Pas de prestations de base pour les enfants pauvres des villes

Les enfants vivant en milieu urbain sont chaque jour confrontés à des difficultés et privés de leurs droits. Dans son dernier rapport  2012  intitulé «Les enfants dans le monde urbain», l’Unicef dresse un constat alarmant. Les enfants pauvres qui grandissent en ville  subissent au quotidien des violations de leurs droits. Si les villes offrent généralement de meilleures possibilités d’aller à l’école, de bénéficier de soins médicaux et de loisirs, les enfants désavantagés ont peu de chances d’en bénéficier. C’est dans les villes que l’on retrouve les disparités les plus profondes. Cette injustice urbaine est commune à tous les pays et le Maroc n’est pas épargné. La scolarisation à l’école primaire n’est pas facile pour bon nombre d’enfants pauvres. Bien que l’enseignement primaire soit gratuit, les coûts annexes constituent un handicap pour les familles. A Casablanca, les frais de scolarité peuvent représenter plus d’un quart des revenus du ménage pour les familles dans le quintile de revenus le plus bas. Sur le volet éducation, le rapport indique que le taux d’alphabétisation des jeunes Marocains âgés de 15 à 24 ans est de 72% pour le sexe féminin contre 87% pour le sexe masculin. Quant au taux de scolarisation à l’école primaire, celui-ci est de 92%   pour les garçons contre 88% pour les filles. En matière de protection de l’enfance, d’importants efforts sont à mener. A commencer par le mariage des mineurs.  Le rapport indique à ce sujet que le mariage précoce  touche 3% des filles âgées de 15 ans. Elles sont 16% à s’être mariées à l’âge de 18 ans. Le document  donne également un état des lieux du travail des enfants au Maroc qui touche 9% des garçons contre 8% pour les filles. Par ailleurs, l’Unicef souligne que 64% des adolescentes marocaines pensent qu’un mari est en droit de frapper sa femme dans certaines circonstances. S’agissant des indicateurs liés à la nutrition, le rapport indique que 15% des nouveau-nés présentent une insuffisance pondérale à la naissance et que l’initiation précoce  à l’allaitement touche 52% des femmes. A noter que l’allaitement exclusif jusqu’à 6 mois n’est que de 31%. L’Unicef s’est intéressée au bien-être des enfants en classant les pays selon le taux de mortalité des enfants de moins de 5 ans estimé en 2010. Il ressort de ce classement que le Maroc figure à la 69ème position  avec un taux de mortalité de 36 pour 1000. En 2010, le nombre de décès des enfants de moins de 5 ans était estimé à 623.000.

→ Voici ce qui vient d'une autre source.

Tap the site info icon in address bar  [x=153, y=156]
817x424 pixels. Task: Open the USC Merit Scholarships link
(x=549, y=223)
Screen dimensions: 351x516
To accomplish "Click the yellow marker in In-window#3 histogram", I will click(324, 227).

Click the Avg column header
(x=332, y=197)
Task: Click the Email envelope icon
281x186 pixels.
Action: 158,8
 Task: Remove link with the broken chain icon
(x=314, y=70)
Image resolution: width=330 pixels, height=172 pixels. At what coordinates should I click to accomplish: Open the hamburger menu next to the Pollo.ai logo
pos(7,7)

Le constat est là : la poursuite de l’urbanisation est inévitable. Dans quelques années, la majorité des enfants grandiront dans des villes plutôt qu’en milieu rural. Les enfants nés en ville représentent déjà 60% de la croissance de la population urbaine. Et les  privations subies par les enfants dans les communautés urbaines pauvres passent souvent inaperçues. L’Unicef déplore le fait  que les moyennes statistiques générales regroupent tous les citadins, riches ou pauvres, dans la même catégorie. Et par conséquent, les besoins des personnes les plus pauvres ne sont pas pris en compte.

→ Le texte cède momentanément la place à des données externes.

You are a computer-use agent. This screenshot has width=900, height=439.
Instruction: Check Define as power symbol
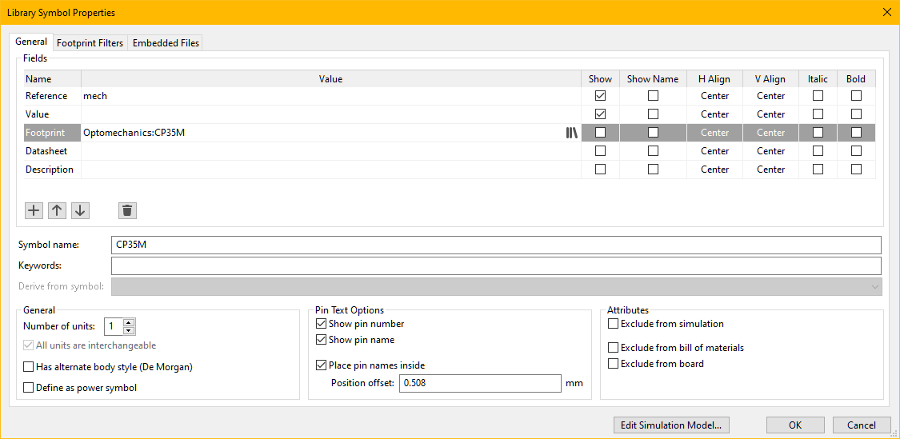(30, 388)
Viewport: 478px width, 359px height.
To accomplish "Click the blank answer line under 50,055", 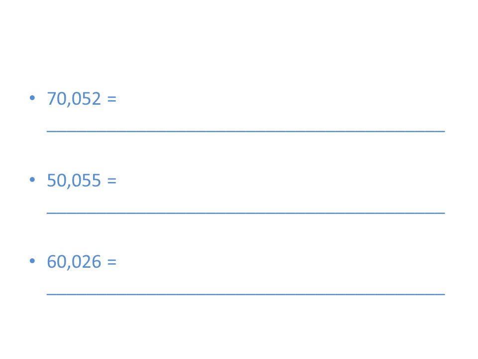I will click(245, 213).
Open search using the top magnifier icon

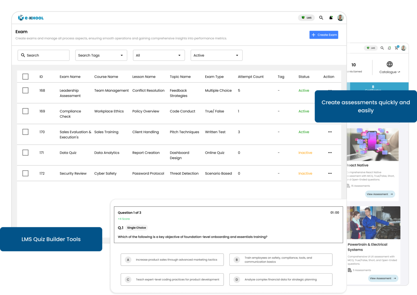click(x=321, y=18)
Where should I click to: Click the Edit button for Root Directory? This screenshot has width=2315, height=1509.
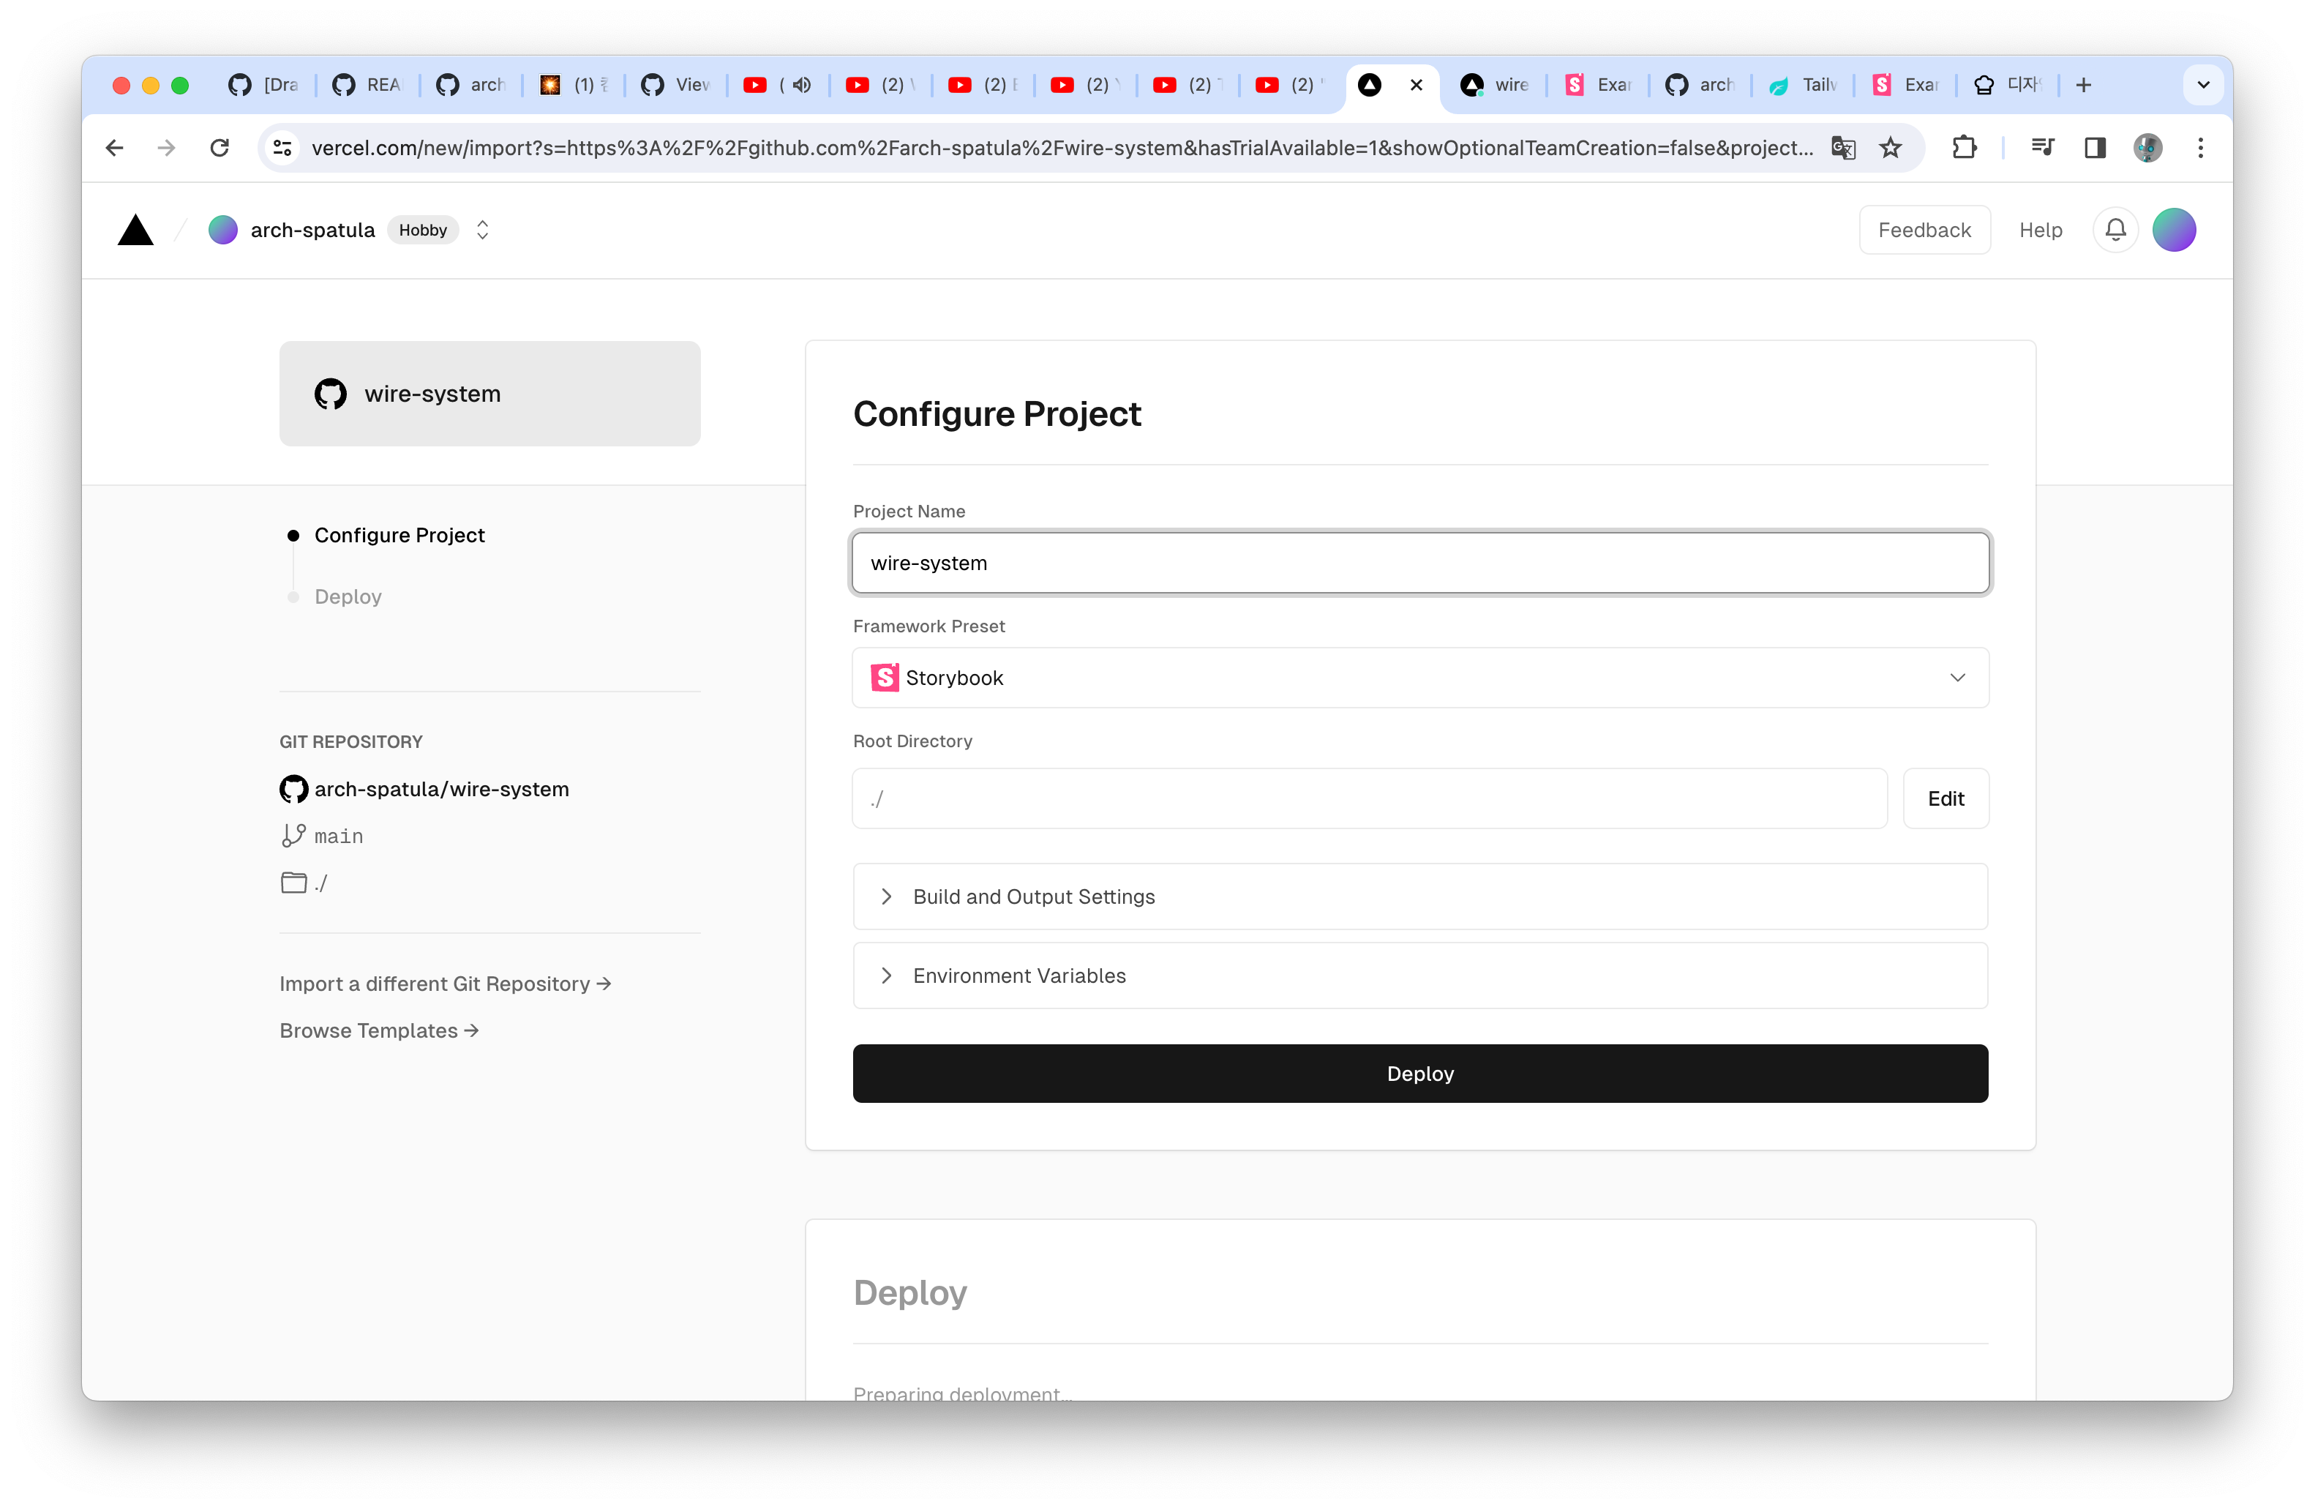click(1945, 799)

Pour ces raisons, l’Unicef  exhorte les gouvernements à mettre les enfants au cœur de leur politique d’urbanisme. Pour parvenir à cet objectif, il est tout d’abord nécessaire de disposer de données mieux ciblées et plus précises pour identifier les disparités entre enfants dans les zones urbaines et les corriger. Selon l’Unicef, la pénurie de ces données prouve à quel point ces questions ont été négligées.